Fragmento para leer:
Campo de Trabajo 2026, 15 días que dejaron huella
Tras 15 días de convivencia, compromiso y servicio, el pasado 18 de julio llegó a su fin nuestro Campo de Trabajo en Valencia.
Llegamos al colegio Escuelas Pías Malvarrosa con colchones, maletas y muchas incertidumbres sobre lo que nos esperaba durante esos días. Sin embargo, hoy podemos decir que nos vamos con mucho más de lo que trajimos. Nos llevamos sonrisas, recuerdos imborrables, aprendizajes, abrazos y amistades que, en tan solo dos semanas, se han convertido en una pequeña familia.
Al llegar, muchos pensábamos en el servicio que íbamos a realizar o en cómo nos iría esta experiencia. Pero, poco a poco, todo cambió. Pasamos de pensar en el «yo» al «tú». Descubrimos que la verdadera riqueza estaba en entregarnos a los demás, en poner a los niños en el centro, en dejarnos sorprender por cada sonrisa, cada abrazo y cada momento compartido con ellos. Lo que vivimos fue muy diferente a lo que imaginábamos; fue, sin duda, mucho más grande.

Consigna de trabajo 1:
Responde estas preguntas a partir del texto sobre el Campo de Trabajo:
(a) ¿Qué día llegó a su fin el Campo de Trabajo?
(b) ¿A qué colegio llegaron los participantes?
(c) ¿En qué se convirtieron las amistades en tan solo dos semanas?
Consigna de trabajo 2: Cita textualmente el pasaje del texto sobre el Campo de Trabajo que comienza en las palabras «Campo de Trabajo 2026, 15» y termina después de «una pequeña familia.».
Consigna de trabajo 3: Traduce al inglés esta oración del texto sobre el Campo de Trabajo: «Sin embargo, hoy podemos decir que nos vamos con mucho más de lo que trajimos.»

Registros:
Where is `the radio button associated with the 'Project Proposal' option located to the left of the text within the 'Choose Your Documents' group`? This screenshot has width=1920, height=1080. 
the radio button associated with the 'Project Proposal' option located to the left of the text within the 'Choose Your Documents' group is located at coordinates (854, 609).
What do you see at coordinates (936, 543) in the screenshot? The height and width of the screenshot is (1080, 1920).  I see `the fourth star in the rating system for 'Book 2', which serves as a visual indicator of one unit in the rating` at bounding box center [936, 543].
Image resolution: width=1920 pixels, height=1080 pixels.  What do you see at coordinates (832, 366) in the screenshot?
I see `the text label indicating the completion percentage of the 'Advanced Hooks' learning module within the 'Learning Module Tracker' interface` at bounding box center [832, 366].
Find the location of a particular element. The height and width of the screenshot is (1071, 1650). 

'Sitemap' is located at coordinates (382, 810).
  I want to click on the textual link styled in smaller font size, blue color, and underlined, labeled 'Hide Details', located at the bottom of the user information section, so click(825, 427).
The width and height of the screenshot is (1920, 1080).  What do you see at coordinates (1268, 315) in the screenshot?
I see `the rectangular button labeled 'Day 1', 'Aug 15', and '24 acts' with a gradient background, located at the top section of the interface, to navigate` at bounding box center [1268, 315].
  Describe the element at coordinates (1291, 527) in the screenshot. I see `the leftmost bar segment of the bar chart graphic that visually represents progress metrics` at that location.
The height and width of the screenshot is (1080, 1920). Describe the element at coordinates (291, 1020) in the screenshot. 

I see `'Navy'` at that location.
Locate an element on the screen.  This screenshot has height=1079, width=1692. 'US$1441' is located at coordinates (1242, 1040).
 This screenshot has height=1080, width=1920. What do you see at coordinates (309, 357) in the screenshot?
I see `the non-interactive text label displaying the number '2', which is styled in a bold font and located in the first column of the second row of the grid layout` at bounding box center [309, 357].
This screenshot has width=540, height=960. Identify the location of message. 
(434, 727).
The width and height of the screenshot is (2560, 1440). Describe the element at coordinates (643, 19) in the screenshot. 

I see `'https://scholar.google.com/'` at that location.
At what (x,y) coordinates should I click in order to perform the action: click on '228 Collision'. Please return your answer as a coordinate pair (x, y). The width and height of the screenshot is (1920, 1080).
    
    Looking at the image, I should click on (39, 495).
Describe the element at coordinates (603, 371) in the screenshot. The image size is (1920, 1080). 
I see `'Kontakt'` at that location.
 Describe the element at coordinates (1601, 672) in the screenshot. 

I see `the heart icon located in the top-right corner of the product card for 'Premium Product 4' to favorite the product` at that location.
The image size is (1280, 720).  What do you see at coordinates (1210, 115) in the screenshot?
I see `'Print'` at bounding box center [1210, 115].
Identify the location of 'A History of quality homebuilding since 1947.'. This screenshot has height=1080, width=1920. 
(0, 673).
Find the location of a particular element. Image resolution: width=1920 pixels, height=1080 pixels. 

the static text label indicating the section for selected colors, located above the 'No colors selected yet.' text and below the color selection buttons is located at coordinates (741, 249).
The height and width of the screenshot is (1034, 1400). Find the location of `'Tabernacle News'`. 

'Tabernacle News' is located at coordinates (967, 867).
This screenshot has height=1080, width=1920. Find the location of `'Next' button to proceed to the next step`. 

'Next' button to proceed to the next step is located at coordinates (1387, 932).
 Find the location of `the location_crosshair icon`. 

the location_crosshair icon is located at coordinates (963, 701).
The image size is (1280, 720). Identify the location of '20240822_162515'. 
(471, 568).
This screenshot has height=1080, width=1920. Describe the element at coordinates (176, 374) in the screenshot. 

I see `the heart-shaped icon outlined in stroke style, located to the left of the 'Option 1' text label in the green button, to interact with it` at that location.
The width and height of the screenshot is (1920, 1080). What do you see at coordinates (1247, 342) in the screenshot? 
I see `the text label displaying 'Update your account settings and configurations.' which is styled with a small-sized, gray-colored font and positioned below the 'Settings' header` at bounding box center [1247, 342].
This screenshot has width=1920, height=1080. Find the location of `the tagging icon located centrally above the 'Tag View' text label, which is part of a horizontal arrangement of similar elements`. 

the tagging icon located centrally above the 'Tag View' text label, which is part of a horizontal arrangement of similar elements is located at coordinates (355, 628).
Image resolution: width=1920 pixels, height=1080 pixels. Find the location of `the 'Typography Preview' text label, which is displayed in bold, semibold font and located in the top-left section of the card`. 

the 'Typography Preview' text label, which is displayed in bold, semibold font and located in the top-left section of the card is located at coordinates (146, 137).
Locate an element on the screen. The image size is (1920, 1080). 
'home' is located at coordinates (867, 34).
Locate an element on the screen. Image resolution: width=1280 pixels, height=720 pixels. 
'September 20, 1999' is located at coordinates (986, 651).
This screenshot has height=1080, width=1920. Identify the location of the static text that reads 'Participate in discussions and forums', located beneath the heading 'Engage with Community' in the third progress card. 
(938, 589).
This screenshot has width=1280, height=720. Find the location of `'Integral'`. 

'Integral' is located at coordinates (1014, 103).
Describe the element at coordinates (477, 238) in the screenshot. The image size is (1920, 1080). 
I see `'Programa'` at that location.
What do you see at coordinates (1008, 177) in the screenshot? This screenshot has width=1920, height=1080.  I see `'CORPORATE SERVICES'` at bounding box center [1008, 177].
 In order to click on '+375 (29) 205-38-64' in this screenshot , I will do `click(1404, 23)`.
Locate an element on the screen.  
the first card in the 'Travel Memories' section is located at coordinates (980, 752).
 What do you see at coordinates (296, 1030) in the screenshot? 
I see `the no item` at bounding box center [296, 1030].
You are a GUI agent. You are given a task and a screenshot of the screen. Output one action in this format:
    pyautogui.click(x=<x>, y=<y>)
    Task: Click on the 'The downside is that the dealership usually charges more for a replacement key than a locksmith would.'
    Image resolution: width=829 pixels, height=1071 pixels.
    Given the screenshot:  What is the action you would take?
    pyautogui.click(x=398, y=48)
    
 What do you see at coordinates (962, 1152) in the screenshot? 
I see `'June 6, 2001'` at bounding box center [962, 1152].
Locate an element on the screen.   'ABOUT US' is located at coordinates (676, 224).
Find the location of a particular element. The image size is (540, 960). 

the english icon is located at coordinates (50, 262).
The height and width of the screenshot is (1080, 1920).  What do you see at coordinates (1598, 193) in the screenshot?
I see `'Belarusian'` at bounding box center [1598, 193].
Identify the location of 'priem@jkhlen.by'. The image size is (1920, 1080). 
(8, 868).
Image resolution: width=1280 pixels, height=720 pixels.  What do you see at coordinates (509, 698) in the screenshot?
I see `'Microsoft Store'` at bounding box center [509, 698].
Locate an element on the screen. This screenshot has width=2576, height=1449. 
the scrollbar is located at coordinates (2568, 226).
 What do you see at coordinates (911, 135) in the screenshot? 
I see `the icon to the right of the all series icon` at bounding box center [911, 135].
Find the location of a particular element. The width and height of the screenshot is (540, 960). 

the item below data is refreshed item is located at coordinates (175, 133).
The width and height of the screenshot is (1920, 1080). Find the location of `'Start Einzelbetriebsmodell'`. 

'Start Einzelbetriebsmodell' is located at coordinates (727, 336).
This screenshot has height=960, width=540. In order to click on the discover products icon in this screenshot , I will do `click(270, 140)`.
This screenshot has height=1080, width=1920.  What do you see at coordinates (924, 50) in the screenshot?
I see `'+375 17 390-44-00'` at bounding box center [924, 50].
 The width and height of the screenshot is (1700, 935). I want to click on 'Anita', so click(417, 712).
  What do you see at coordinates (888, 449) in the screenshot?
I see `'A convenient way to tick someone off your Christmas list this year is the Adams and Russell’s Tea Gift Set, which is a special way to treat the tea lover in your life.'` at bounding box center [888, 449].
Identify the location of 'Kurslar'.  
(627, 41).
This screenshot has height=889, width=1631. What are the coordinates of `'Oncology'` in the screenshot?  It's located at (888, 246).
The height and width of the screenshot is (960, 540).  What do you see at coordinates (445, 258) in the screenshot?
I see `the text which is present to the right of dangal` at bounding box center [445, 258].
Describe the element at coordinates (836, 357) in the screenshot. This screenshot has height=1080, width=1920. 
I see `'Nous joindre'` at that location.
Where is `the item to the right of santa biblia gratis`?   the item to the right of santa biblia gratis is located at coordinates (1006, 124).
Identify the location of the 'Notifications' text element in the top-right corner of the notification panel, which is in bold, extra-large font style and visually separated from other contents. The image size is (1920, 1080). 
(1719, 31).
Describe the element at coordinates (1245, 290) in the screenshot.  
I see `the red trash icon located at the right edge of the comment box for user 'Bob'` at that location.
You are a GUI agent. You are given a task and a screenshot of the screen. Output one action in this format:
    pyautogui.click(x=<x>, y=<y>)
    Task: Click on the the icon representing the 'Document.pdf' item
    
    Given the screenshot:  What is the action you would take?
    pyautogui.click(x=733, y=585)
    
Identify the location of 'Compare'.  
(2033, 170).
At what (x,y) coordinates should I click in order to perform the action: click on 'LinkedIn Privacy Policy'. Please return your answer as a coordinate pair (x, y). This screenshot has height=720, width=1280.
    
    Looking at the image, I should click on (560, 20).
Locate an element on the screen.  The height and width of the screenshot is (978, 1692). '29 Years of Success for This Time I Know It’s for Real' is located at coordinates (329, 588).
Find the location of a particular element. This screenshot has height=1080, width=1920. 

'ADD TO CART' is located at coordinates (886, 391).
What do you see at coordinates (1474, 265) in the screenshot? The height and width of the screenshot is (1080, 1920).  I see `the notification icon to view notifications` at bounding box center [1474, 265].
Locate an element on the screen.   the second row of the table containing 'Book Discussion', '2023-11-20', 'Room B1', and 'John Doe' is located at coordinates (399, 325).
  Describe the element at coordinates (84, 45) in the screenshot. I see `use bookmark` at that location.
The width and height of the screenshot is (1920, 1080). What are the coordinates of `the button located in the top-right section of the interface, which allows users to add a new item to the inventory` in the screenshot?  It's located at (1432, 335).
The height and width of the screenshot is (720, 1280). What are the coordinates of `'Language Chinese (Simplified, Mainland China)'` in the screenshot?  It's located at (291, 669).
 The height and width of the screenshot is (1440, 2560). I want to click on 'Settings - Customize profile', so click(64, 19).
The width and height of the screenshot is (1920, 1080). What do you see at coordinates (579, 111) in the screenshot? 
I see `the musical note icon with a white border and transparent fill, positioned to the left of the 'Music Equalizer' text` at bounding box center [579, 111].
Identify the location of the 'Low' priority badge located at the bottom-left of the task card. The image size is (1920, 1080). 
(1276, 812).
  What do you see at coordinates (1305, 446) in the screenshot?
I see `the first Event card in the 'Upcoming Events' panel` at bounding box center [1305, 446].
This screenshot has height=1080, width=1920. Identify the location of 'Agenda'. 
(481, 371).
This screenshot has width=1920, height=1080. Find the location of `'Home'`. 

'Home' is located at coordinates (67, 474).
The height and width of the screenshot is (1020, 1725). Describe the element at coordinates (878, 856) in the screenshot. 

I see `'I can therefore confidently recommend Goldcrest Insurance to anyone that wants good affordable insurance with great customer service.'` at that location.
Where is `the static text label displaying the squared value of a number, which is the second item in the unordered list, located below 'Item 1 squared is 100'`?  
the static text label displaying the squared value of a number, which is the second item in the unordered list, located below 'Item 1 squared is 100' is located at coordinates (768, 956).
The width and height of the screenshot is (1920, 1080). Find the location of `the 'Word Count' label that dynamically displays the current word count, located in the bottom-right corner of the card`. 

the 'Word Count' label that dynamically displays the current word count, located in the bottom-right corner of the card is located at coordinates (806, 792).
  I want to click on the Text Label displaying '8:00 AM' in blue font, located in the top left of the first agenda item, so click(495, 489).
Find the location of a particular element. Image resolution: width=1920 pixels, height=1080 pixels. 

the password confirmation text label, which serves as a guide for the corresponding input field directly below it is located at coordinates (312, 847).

Resultado del ejercicio 1:
(a) El 18 de julio.
(b) Al colegio Escuelas Pías Malvarrosa.
(c) En una pequeña familia.

Resultado del ejercicio 2:
Campo de Trabajo 2026, 15 días que dejaron huella
Tras 15 días de convivencia, compromiso y servicio, el pasado 18 de julio llegó a su fin nuestro Campo de Trabajo en Valencia.
Llegamos al colegio Escuelas Pías Malvarrosa con colchones, maletas y muchas incertidumbres sobre lo que nos esperaba durante esos días. Sin embargo, hoy podemos decir que nos vamos con mucho más de lo que trajimos. Nos llevamos sonrisas, recuerdos imborrables, aprendizajes, abrazos y amistades que, en tan solo dos semanas, se han convertido en una pequeña familia.

Resultado del ejercicio 3: However, today we can say that we are leaving with much more than we brought.